The applicant, Mr Matric Luphondo, a former Acting Director of Public Prosecutions in Mpumalanga, is facing seven counts of corruption and three counts of defeating or obstructing the ends of justice in the Gauteng Division of the High Court, Pretoria. The charges arise from allegations that he, together with his co-accused and an investigating officer, attempted to bribe a prosecutor to secure the withdrawal or avoidance of prosecution against his co-accused. During his trial, evidence revealed that he was subjected to an undercover ‘trap’ operation under s 252A of the Criminal Procedure Act. During a trial-within-a-trial on admissibility, Luphondo raised an additional special plea under s 106(1)(h) of the CPA, contending that the prosecutors lacked title to prosecute him because the required written authorisation under the National Prosecution Policy Directives had not been properly issued. The High Court dismissed the special plea. The High Court declined to entertain an application for leave to appeal, prompting the applicant to apply directly to the Supreme Court of Appeal. Two judges of the SCA refused leave to appeal. The applicant then sought reconsideration of that refusal under s 17(2)(f) of the Superior Courts Act.

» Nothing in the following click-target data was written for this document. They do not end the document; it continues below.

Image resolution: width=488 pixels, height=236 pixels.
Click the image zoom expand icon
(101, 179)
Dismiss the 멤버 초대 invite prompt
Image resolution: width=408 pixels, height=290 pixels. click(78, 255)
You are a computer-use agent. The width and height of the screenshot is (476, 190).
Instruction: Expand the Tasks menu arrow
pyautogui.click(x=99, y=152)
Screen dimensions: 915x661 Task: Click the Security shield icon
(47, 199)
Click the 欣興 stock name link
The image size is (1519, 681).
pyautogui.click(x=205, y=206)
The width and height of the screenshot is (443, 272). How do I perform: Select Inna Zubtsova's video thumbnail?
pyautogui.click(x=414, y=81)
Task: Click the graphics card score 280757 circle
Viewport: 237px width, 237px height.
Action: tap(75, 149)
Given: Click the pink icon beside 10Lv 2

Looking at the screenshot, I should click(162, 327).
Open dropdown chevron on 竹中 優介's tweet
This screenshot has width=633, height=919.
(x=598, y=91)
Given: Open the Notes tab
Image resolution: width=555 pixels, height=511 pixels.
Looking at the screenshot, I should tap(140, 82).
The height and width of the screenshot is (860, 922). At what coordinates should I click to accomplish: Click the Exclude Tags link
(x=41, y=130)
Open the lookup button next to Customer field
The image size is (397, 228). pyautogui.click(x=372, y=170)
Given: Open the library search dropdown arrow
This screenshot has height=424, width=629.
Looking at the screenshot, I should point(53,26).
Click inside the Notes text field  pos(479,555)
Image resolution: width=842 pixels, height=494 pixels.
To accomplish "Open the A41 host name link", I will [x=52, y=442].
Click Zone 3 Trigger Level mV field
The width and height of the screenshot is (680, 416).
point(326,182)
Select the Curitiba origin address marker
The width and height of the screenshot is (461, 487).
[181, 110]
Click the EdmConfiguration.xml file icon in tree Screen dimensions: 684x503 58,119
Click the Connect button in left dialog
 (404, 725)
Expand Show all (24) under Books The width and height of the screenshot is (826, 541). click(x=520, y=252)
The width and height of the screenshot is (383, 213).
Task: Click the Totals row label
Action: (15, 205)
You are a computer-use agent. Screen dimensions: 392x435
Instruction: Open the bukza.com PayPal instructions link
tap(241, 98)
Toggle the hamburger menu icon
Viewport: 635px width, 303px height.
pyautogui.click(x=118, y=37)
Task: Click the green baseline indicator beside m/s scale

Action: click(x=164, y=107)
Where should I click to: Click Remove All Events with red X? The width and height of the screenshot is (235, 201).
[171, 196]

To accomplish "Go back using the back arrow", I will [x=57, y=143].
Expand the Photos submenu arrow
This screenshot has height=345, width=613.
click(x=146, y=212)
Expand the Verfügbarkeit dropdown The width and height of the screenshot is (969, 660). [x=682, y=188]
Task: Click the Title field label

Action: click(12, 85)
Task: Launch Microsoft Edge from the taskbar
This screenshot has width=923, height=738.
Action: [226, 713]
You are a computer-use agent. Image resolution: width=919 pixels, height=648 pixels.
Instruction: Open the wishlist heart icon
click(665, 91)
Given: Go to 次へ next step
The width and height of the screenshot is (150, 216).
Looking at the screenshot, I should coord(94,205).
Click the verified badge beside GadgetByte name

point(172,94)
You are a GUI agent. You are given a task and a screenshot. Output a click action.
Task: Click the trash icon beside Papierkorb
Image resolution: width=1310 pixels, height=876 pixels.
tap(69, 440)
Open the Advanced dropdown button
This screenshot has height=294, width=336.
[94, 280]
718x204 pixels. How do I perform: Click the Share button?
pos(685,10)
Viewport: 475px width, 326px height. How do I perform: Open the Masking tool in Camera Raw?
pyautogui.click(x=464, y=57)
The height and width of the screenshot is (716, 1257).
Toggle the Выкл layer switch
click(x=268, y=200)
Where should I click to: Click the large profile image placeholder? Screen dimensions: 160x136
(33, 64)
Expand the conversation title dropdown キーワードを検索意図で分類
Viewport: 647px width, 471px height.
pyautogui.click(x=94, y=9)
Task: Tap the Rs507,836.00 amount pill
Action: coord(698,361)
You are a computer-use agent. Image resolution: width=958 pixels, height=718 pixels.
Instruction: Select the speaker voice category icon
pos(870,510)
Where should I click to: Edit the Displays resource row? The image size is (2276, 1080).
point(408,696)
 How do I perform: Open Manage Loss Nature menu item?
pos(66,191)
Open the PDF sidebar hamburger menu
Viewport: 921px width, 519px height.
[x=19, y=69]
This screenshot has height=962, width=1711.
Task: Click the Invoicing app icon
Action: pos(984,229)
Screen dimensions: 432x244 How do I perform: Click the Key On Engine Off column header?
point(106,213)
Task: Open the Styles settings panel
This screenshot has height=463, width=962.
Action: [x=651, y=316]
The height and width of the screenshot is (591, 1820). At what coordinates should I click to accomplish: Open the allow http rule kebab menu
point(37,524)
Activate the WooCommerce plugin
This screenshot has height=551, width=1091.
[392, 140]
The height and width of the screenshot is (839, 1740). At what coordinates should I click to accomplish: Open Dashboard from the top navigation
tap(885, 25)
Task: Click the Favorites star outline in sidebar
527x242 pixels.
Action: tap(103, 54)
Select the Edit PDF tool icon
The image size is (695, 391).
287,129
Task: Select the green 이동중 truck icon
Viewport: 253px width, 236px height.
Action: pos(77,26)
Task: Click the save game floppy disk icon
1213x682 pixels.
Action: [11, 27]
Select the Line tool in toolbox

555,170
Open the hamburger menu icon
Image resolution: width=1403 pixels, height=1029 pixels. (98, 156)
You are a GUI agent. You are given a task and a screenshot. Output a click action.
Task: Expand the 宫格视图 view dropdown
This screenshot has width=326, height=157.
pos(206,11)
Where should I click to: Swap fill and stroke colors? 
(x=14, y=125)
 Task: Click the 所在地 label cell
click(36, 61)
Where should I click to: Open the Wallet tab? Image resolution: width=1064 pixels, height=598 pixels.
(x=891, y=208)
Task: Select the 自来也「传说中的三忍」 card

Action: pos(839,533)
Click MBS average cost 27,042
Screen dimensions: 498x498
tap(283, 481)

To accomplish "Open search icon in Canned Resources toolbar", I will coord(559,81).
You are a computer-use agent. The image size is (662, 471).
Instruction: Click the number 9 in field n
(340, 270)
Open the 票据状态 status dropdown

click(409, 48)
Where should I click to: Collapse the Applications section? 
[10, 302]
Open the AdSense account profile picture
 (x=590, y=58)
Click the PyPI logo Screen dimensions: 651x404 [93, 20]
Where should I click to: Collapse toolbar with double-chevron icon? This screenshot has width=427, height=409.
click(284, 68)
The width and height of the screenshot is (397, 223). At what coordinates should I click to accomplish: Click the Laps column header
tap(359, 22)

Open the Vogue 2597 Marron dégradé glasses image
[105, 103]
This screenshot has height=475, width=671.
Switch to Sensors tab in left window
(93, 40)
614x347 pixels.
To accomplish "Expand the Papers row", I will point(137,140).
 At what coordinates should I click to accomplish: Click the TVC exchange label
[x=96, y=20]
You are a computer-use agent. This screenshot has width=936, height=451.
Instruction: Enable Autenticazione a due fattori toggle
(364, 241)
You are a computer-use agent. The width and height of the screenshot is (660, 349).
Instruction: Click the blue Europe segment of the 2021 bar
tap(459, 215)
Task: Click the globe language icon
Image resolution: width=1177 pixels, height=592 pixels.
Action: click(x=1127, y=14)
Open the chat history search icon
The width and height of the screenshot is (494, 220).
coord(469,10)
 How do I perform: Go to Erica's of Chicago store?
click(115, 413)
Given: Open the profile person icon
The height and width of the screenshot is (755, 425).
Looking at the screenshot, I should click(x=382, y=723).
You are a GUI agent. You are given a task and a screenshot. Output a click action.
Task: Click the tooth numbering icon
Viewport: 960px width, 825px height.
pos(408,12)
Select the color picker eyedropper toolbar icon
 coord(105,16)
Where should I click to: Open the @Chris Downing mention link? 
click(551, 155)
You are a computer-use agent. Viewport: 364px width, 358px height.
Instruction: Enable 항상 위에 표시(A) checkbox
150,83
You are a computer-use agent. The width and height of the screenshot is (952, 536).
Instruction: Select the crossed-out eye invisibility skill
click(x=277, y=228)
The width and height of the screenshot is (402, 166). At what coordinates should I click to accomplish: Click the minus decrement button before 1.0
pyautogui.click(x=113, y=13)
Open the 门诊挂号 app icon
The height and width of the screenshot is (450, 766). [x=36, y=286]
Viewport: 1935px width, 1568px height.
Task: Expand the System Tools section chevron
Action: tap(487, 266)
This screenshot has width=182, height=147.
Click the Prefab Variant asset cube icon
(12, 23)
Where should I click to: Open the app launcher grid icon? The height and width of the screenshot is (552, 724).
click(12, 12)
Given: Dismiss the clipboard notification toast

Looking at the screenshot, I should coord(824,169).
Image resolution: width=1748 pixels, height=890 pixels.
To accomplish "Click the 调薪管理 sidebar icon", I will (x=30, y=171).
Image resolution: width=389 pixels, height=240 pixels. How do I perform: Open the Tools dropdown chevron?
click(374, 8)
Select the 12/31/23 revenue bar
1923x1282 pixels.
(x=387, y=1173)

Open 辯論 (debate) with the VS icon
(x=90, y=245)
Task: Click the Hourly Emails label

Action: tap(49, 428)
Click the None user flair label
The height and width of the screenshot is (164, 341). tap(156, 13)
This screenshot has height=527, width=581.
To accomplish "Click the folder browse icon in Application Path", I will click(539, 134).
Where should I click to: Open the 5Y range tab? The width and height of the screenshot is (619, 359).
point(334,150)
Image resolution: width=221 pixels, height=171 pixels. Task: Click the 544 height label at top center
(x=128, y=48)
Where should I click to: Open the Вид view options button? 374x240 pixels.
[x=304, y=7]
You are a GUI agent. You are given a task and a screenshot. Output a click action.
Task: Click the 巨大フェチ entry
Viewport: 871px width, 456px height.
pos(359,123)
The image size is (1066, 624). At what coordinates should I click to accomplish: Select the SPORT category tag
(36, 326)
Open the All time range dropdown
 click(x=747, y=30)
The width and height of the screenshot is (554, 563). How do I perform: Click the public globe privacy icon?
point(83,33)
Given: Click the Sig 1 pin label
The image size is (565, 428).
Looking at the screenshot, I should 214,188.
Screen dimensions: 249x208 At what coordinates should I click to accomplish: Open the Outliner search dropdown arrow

The application for reconsideration of the order refusing leave to appeal was dismissed, and each party was ordered to pay its own costs.
This judgment clarifies the application of stare decisis within the Supreme Court of Appeal, confirming that all SCA judgments are of equal authority but that, in the event of conflict, the decision of a larger bench prevails. It also provides authoritative guidance on the scope and application of s 17(2)(f) of the Superior Courts Act following its amendment, and reaffirms the limited circumstances in which reconsideration of a refusal of leave to appeal will be entertained. In criminal procedure, it underscores that alleged non-compliance with internal prosecution policy directives does not lightly deprive prosecutors of title to prosecute.